Tiki culture first came into American consciousness in the 1930s, when Texas-born Ernest Raymond Beaumont-Gantt, who had journeyed throughout the South Pacific, opened Don the Beachcomber restaurant in Hollywood. The Polynesian-themed restaurant offered Cantonese cuisine and exotic rum concoctions in a tropical ambiance of blazing torches, leis and brightly colored fabrics. Following the standard set by the Beachcomber, Trader Vic (Victor Bergeron) established his first Polynesian style restaurant in Oakland, which was to become a chain of restaurant worldwide. The popularity of Trader Vic restaurants peaked in the 50s and 60s, riding on the wave of the Tiki craze at the time, but the popularity of the restaurant chain eventually waned when Tiki lost its appeal to newer generations. In recent years, resurgent interest on Tiki culture also sparked interest on Tiki-themed restaurants and bars, as more young people come to appreciate the strong drinks and unique atmosphere of these places.

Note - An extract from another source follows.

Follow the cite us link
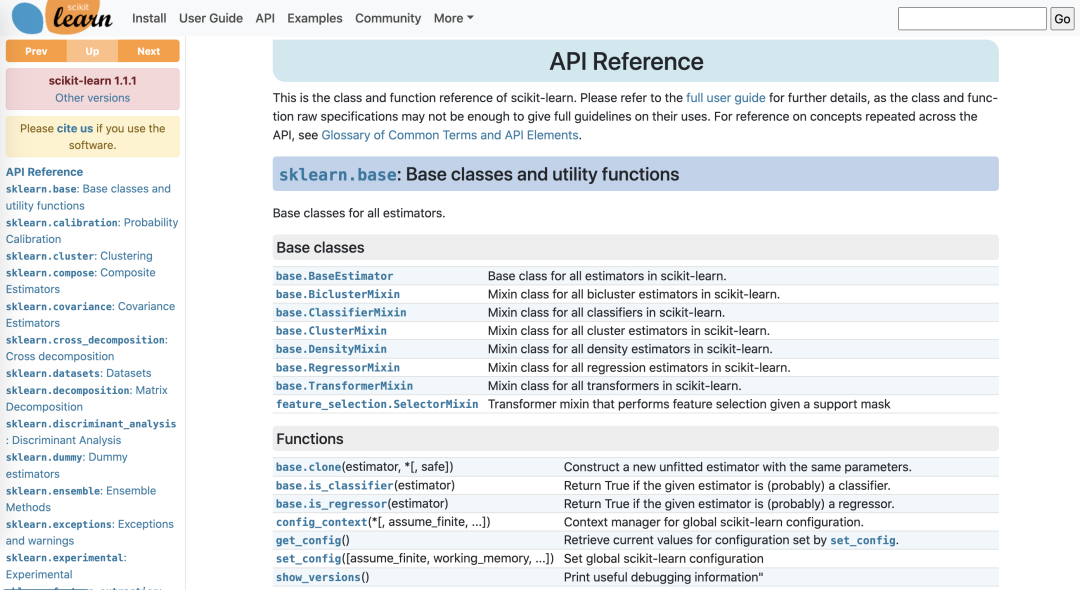 point(75,128)
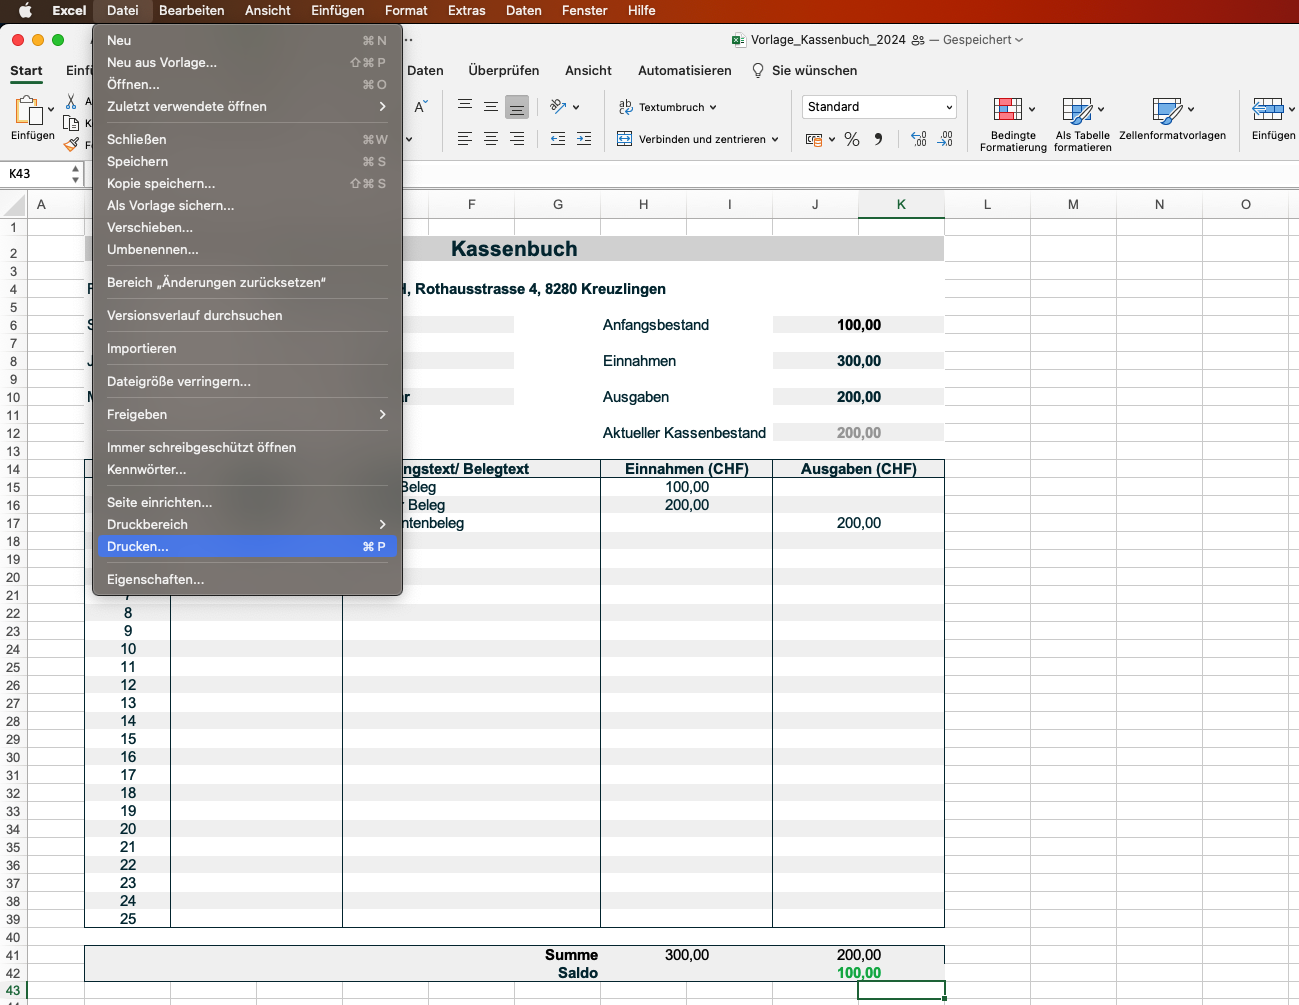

Another catalyst in the introduction and the eventual widespread acceptance of Tiki are the stories and souvenirs brought home by servicemen who fought in the Pacific during World Ward II. The fantastic stories about the exotic and magnificent islands inspired James Michener to write his book Tales of the South Pacific which won a Pulitzer Prize in 1948. A year later, the book was used as basis for the award-winning South Pacific musical by Rodgers and Hammerstein, which won a Pulitzer Prize and swept the Tony Awards. The musical in turn was the basis for the movie adaptation released in 1958.

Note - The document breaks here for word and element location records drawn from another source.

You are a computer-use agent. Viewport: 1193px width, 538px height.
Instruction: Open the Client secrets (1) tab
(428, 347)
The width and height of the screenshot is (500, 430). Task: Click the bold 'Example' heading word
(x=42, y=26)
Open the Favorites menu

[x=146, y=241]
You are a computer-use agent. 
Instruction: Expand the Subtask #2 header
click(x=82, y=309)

Hawaiian statehood in 1959 brought about the golden era of Tiki popularity in the US. Americans love the exotic culture from the faraway islands that was romanticized in restaurants, bars, music, Broadway and Hollywood. Polynesian inspired design began to permeate many facets of American life, from home decorations to landscapes to architecture.
Now, having said all that, the question that comes to mind is: what exactly is Tiki culture? Are these just the mind-boggling drinks and exotic food? Tropical ambience brought by richly colored tapestries? The striking statues, masks and other collectibles that are just too irresistible for their camp value?

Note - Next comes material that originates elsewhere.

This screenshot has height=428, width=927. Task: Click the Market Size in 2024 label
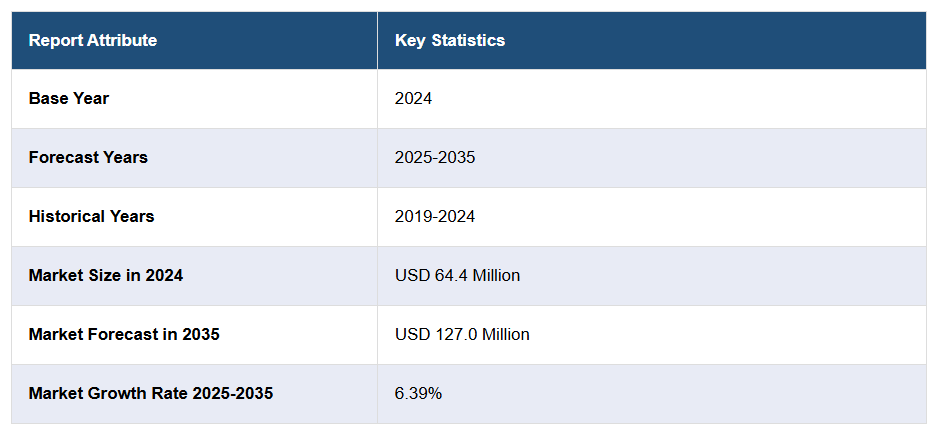[x=105, y=276]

One definition of culture is that it consists of customary beliefs, social forms, and material traits of a social group that are transmitted from generation to generation. In short, it is the way of life of people in a given area that is uniquely their own. Thus, Polynesian culture from which Tiki is derived consists of the cultures of the South Pacific islands taken as a whole (though each island may have its own customs and beliefs that is quite different to the next island). Tiki culture, then, is an amalgam of the things that Westerners came to appreciate about the South Pacific islands: the friendly people, fascinating traditions and practices, lively music, imaginative artworks, practical architectural forms, exciting trinkets that are not only decorative but functional as well.
Unfortunately, it is not possible for Americans to transform their communities and homes into a tropical paradise symbolized by the Tiki culture. Thus, they settled for the next best thing- making Tiki artifacts part of their environment to somehow give them a feel of paradise. It is for this reason that Tiki statues are in high demand: a small statue as a table centerpiece or a rather large one in the garden are not only great conversation pieces, but also transform rather drudge settings into something with more warmth and life.